EXTRAIT CHOISI:
+++

Au château de Ferney par Genève 7è mars 1769

Je reçus hier matin, monsieur, le présent dont vous m’avez honoré 1, et vous vous doutez bien à quoi je passai ma journée. Il y a bien longtemps que je n’ai goûté un plaisir plus pur et plus vrai. J’avais quelques droits à vos bontés comme votre confrère dans un art très difficile, comme votre ancien ami, et comme agriculteur. Vous aurez beaucoup d’admirateurs ; mais je me flatte d’avoir senti le charme de vos vers et de vos peintures plus que personne. Je crois me connaître un peu en vers . Les grands plaisirs, dans tous les arts, ne sont que pour les connaisseurs.

J’ai éprouvé, en vous lisant, une autre satisfaction encore plus rare, c’est que vous avez peint précisément ce que j’ai fait :

Ô que j’aime bien mieux ce modeste jardin
Où l’art en se cachant fécondait le terrain !
etc., etc. 2

Voilà mon aventure ; de longues allées où, parmi quelques ormeaux et mille autres arbres, on cueille des abricots et des prunes : des troupeaux qui bondissent entre un parterre et des bosquets : un petit champ que je sème moi-même, entouré d’allées agréables ; des vignes, au milieu desquelles sont des promenades ; au bout des vignes, des pâturages, et au bout des pâturages, une forêt.

C’est chez moi que mûrit la figue à côté du melon 3, car je crois que vous n’avez guère de figues en Lorraine. Je dois donc vous remercier d’avoir dit si bien ce que j’aurais dû dire.

Je vous assure que mon cœur a été bien ému en lisant les petites leçons que vous donnez aux seigneurs des terres, dans votre troisième chant. Il est vrai que je n’habite pas le donjon de mes ancêtres 4, je n’aime en aucune façon les donjons ; mais du moins je n’ai pas fait le malheur de mes vassaux et de mes voisins. Les terres que j’ai défrichées, et un peu embellies, n’ont vu couler que les larmes des Calas et des Sirven, quand ils sont venus dans mon asile. J’ai quadruplé le nombre de mes paroissiens ; et, Dieu merci, il n’y a pas un pauvre.

Nec doluit miserans inopem aut invidit habenti .5

En vous remerciant de tout mon cœur du compliment fait à l’intendant qui exigeait si à propos des corvées, et qui servait si bien le roi que les enfants en mouraient sur le sein de leurs mères 6. Chaque chant a des tableaux qui parlent au cœur. Pourquoi citez-vous Thompson 7 ? C’est le Titien qui loue un peintre flamand.

+++

EXTRAIT SOURCE:

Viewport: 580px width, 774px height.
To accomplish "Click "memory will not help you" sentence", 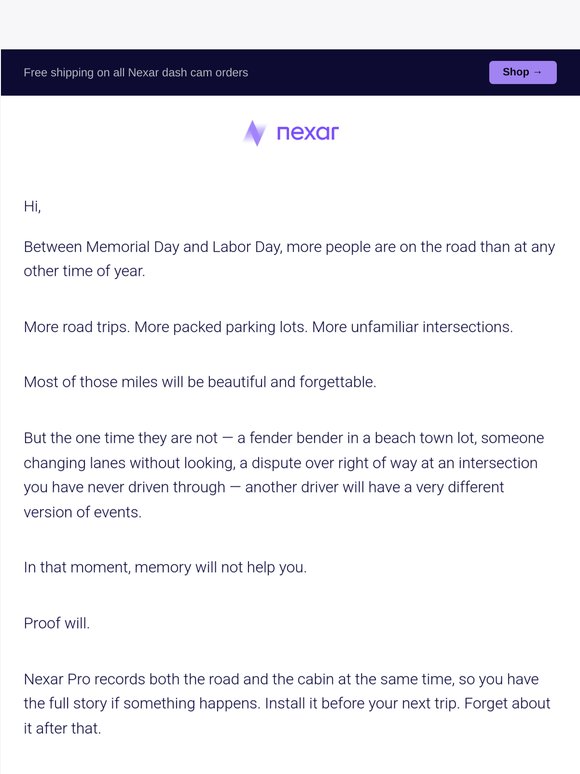I will pyautogui.click(x=165, y=567).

+++

À FAIRE:
1. Répondez à ces questions sur la lettre :
(a) À quel moment le présent a-t-il été reçu ?
(b) Que trouve-t-on au bout des pâturages ?
(c) Qu'est-il arrivé au nombre des paroissiens ?
2. Redonnez tel quel le passage de la lettre qui va de « Voilà mon aventure ; » jusqu'à « j’aurais dû dire. » inclus.
Pour répondre, servez-vous uniquement de la lettre.

CORRIGÉS:
1.
(a) Hier matin.
(b) Une forêt.
(c) Il a été quadruplé.

2.
Voilà mon aventure ; de longues allées où, parmi quelques ormeaux et mille autres arbres, on cueille des abricots et des prunes : des troupeaux qui bondissent entre un parterre et des bosquets : un petit champ que je sème moi-même, entouré d’allées agréables ; des vignes, au milieu desquelles sont des promenades ; au bout des vignes, des pâturages, et au bout des pâturages, une forêt.

C’est chez moi que mûrit la figue à côté du melon 3, car je crois que vous n’avez guère de figues en Lorraine. Je dois donc vous remercier d’avoir dit si bien ce que j’aurais dû dire.